Thursday, September 6, 2012

Time to go

The International media is waking up to a failure called Manmohan Singh. He is being castigated for having created a hopeless situation whereas he is actually caught in helplessness. Most pundits realise that any other leader from the current crop may not have made much of a difference. The nature of current coalitions do not leave a PM with much option but one-step-forward-and-four-backward. Any regional chieftain between Karunanidhi, Mulayam Singh or Mamata is regressive enough to derail most well-meaning agendas. When they act in cohesion, their collective might outweighs the PM-10 Janpath combine on the rare occasion they choose to take a decision.

The masses seem upset with Manmohan because he isn’t stepping down. His spine has disappeared and his guile would do a Machiavelli proud. He is behaving like a politician while people expected a principled schoolteacher. To that extent its only the mask that has come off. And one must give credit to Manmohan to have kept it intact and unscathed for over 2 decades. From a political perspective he has no choice but to demonstrate inertness. The next elections are unlikely throw up a significantly different outcome regardless of who comes to power. We are doomed to an environment of malignant coalitions.

The Congress party’s traditional strategy of plotting against their own regional leaders has caused this. Each powerful regional chieftain has emerged at the cost of a powerful congress leader in the same state. Typically if the Congress has a strong grassroots leader as a CM, his bĂȘte noire controls the local party unit. This ensures there are enough pulls and pressures on his power-base to weaken and gradually destroy. Mamata Banerjee was a Congress leader once upon a time who went on to become a minister in the NDA and eventually a non-congress CM. Jagan Reddy will be a powerful influencer after the next polls and shall have the option of joining any coalition on his terms. Orissa had just once leader of stature- Biju Patnaik. He was kept at bay and largely out of power by a successful Congress machinery. Ironically the congress was decimated after he died, in part due to 10 Janpath weakening the local satrap. Scindia and Digvijay Singh shall ensure neither rules M.P. Both shall be supported by the Gandhi family in alternate cycles.
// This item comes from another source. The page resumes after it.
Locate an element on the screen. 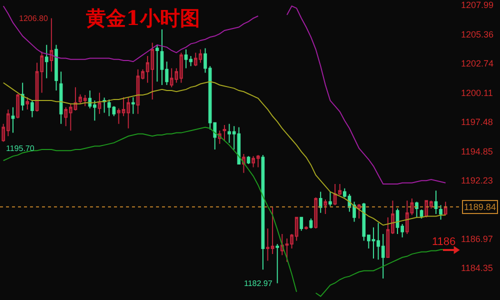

The BJP has strong local leaders too but most of them have governance as their calling card. Raman Singh, Shivraj Chauhan and Narendra Modi are seen as progressive CMs. Their local strength is seen as an asset by the BJP. Each of them have supporters and detractors in the central arrangement. In the absence of a single-point power centre, this acts as a tailwind. Karnataka, the one state they failed was because of the absence of a strong local leader. When we look at regional alliances like JD(U)- BJP in Bihar, or the Shiv Sena- BJP in the past, the BJP has played 2nd fiddle in letter and spirit as mandated electorally. Contrast it with the NCP-Congress alliance in Maharashtra today where each tires to unseat the other every fortnight.
Future growth will not be a function of the next Prime Minister as much as it will on the nature of mandate. It is important for a national party to get as close to a majority as possible so that coalition partners are seen to be partners in governance and not irritants engaged in perpetual give-and-take. On sheer bench-strength quality the BJP should make a better choice currently, ideally without Mulayam/Mayawati or Jayalalitha/Karunanidhi. And if Narendbhai is not an acceptable choice for PM, we can make do with a Shivraj Chauhan or Raman Singh. The days of the all-powerful PM are history anyway. And we will probably be spared the likes of Sushil Shinde as Home Minister!